Afemata Palusalue Faapo II, Papalii Tavita Moala, Tuala Iosefo Ponifasio.

And in the lead up to this general election in September 2020, Tuala Iosefo Ponifasio and co-applicant Papalii Panoa Tavita Moala launched a legal challenge to amendments made to Samoa’s Electoral Act which would have advantaged incumbents and disadvantaged challengers. As a result, the Supreme Court ordered amendments be made to the Electoral Act.

At the time, Tuala’s lawyer Fuimaono Sarona Ponifasio outlined the basis of the amendments requested.

“The authority that the Commissioner had under Section 18 to disqualify a person from being a candidate in the elections has been removed, which is one of the things that we asked for”, said Fuimaono.

“Secondly, the exemption of the monotaga requirement that was only given to sitting Members of Parliament who were affected by the changes to the Electoral Constituencies has been removed..

“Thirdly, other than the Members of Parliament representing Urban Constituencies, all other people who want to compete in the elections are now equally treated under the exemption of Section 156;

“So now everyone is equal.. not just the Urban seats, but everyone affected by newly formed Electoral Constituencies are now equally treated in terms of the amendments to S156, which is one of the matters that we had raised as being discriminatory,” said Fuiomaono.

Tuala had told Samoa Global News at the time that Electoral Act amendments should have been more carefully considered and more widely consulted for its impacts.

“Proper process should have been followed such as extensive consultations, and testing of the laws against existing policies.. These amendments should also have never been applied to the 2021 elections.”

Tuala had also commented at the time, that there were several other provisions of the Act, he felt needed to be addressed.

The process leading up the final declaration of the results for Samoa’s 2021 general elections continues this morning at the Office of the Electoral Commissioner (OEC) headquarters at Tuanaimato.

HRPP Dominance Ends

Established in May 1979 as an opposition party, HRPP has governed the country since first winning power in 1982, except for a brief period in 1986 and 1987 when internal differences forced it into coalition. Two foundng members, Vaai Kolone and Tofilau Eti Alesana both became Prime Ministers of Samoa and Tuilaepa Dr Sailele Malielegaoi has led the party since 1998.

Following an aggressive media campaign and roadshows across the nation, the momentum gained by FAST in the past 10 months was undeniably established through the polls, indicating a nation split down the middle.

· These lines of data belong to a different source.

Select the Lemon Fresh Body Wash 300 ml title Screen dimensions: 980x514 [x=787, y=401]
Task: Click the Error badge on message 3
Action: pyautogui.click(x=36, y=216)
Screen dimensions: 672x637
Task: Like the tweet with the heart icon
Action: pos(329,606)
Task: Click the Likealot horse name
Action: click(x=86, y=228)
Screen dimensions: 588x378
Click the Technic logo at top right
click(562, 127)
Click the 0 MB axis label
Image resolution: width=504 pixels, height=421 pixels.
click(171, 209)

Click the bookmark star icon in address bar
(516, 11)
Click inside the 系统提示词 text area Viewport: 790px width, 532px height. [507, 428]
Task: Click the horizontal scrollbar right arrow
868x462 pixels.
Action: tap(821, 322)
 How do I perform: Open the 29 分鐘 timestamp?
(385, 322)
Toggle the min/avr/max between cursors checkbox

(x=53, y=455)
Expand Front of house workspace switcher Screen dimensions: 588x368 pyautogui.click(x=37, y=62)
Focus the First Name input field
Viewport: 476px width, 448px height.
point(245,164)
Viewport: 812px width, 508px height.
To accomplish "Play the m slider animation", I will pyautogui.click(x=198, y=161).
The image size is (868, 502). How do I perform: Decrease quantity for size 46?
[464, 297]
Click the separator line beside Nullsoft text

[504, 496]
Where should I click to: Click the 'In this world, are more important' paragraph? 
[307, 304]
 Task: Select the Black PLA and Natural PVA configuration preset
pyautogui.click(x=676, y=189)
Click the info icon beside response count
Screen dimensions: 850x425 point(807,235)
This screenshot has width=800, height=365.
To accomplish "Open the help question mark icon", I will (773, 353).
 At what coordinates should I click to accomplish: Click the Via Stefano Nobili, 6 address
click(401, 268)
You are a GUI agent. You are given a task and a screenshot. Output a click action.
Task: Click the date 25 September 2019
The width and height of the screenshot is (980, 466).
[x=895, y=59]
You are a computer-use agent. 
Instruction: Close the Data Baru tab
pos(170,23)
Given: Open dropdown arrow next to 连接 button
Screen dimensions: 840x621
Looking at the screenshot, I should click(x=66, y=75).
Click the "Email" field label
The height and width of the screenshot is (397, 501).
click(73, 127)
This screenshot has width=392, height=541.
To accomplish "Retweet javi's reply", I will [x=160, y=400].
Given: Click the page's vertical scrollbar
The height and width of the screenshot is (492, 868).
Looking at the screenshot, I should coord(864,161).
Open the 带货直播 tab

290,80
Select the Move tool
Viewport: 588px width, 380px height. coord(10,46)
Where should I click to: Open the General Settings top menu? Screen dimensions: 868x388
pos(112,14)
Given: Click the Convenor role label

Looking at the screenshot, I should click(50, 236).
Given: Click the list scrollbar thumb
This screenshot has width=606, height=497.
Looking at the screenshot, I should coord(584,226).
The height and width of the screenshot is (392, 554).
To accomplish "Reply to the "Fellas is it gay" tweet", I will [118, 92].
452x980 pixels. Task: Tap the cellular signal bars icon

As has been the case in previous Samoa elections, a flood of court cases for bribing voters is expected to follow. Prime Minister Tuilaepa Sailele Malielegaoi has already indicated legal action is being considered against FAST for activities during roadshows. At the same time, several FAST candidates have also indicated intentions to lodge complaints of bribery against members of HRPP.